- Apr 30, 2026
- 8 min read
GenAI for E-commerce Ops: Catalog Enrichment, Search, and Merchandising on GCP
E-commerce ops is the category our team has spent the most time working in. Cataloging, search relevance, merchandising, returns handling, customer messaging. The economics are unforgiving in a way that’s clarifying: a 2% lift in product-listing conversion shows up as real money next quarter. There’s no philosophical debate about whether AI is useful. There’s only a question of whether this AI feature, in this part of the customer journey, lifts the right metric.
Google Cloud has a specifically strong product stack for this category. AI Commerce Search (formerly Vertex AI Search for commerce; incorporates Recommendations AI), Gemini’s multimodal capabilities for product imagery, and BigQuery for the analytics substrate. This post is the reference set of patterns we deploy.
The use case landscape
Four areas where GenAI consistently delivers value in e-commerce ops:
| Area | What it does | ROI driver |
|---|---|---|
| Catalog enrichment | Generate, improve, or translate product titles, descriptions, attributes | Listing quality, search rank, conversion |
| Search relevance | Semantic search and natural-language product discovery | Conversion, AOV |
| Merchandising assistance | Help merchants compose collections, promotions, recommendations | Merchant productivity, campaign quality |
| Operational AI | Returns triage, dispute summarization, review moderation | Cost reduction, response time |
Each has a clean architecture pattern. We’ll walk through them.
Catalog enrichment
This is the highest-volume use case for most e-commerce platforms. The shape of the problem:
- Some products have thin or missing data (no description, missing attributes, low-quality title).

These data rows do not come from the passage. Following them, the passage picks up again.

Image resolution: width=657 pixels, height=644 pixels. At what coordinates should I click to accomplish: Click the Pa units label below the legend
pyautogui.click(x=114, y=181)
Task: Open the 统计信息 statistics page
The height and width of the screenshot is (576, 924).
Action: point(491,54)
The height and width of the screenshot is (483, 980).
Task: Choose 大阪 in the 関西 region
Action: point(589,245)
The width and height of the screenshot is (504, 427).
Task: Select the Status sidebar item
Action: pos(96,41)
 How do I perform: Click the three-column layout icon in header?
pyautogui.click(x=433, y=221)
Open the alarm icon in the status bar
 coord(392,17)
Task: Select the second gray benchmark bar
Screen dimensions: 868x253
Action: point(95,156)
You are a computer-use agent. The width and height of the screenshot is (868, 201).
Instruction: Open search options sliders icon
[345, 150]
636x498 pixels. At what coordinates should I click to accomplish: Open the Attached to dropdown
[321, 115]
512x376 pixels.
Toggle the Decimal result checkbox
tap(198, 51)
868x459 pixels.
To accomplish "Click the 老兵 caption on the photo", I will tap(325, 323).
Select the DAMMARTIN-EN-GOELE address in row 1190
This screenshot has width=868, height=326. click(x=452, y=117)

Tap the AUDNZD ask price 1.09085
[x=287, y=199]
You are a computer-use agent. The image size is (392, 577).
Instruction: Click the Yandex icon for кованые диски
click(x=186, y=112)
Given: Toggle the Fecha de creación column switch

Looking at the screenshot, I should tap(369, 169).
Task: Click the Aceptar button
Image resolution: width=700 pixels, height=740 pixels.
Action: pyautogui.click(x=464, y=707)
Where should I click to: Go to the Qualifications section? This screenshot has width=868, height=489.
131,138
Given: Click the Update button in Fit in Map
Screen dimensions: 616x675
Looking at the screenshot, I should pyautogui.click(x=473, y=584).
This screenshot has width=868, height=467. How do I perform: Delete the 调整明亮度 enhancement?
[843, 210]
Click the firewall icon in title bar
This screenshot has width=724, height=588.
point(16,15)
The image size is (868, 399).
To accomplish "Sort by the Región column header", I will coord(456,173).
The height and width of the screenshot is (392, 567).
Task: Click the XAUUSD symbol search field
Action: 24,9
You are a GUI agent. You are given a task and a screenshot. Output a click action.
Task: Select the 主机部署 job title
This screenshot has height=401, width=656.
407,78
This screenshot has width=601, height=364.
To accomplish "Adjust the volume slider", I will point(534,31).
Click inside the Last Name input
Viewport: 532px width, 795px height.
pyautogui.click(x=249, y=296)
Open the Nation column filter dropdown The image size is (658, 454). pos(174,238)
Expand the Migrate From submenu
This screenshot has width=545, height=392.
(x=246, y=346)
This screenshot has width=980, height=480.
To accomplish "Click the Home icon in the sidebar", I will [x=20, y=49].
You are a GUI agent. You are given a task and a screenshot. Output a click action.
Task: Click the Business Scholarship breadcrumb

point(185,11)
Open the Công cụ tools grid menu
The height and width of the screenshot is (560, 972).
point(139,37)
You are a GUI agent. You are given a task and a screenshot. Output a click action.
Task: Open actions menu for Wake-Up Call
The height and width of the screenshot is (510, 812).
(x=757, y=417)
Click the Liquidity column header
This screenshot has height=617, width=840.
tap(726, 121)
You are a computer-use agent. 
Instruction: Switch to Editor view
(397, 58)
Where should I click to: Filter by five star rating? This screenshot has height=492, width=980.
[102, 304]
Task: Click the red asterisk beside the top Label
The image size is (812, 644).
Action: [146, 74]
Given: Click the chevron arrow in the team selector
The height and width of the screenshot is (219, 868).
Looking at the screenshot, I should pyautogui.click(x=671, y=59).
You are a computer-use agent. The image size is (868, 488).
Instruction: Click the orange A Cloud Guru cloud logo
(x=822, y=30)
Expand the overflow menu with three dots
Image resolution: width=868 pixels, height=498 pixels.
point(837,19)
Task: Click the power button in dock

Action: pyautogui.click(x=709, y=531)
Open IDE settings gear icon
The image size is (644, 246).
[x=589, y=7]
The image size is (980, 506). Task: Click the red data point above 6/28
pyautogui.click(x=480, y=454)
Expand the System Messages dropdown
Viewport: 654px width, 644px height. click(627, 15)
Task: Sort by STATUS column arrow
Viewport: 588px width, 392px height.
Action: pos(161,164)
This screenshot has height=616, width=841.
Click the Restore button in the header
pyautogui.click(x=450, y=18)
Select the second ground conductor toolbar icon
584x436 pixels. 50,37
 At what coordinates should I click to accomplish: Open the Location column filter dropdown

- Some products have inconsistent data across SKUs that should be similar.
- New products arrive constantly and need enrichment before they can rank well in search or be merchandised.
- Marketplaces with seller-provided content need editorial quality controls.
Gemini’s multimodal capabilities (image and text together) are well-suited here. Given a product image and the existing partial data, Gemini can generate complete listings that match the platform’s style and quality bar.
ENRICHMENT_PROMPT = """
You are completing the listing for a product. Use the image and the existing data
to generate a complete listing in our standard format.
Style requirements:
- Title: 60-80 chars, no ALL CAPS, no excessive punctuation
- Description: 2-3 paragraphs, conversational but professional
- Attributes: select from the controlled vocabulary provided
- Search keywords: 5-10 terms a shopper would actually use
Existing data:
{existing}
Controlled attribute vocabulary for this category:
{vocab}
Output JSON matching the schema. Be specific about visible product features.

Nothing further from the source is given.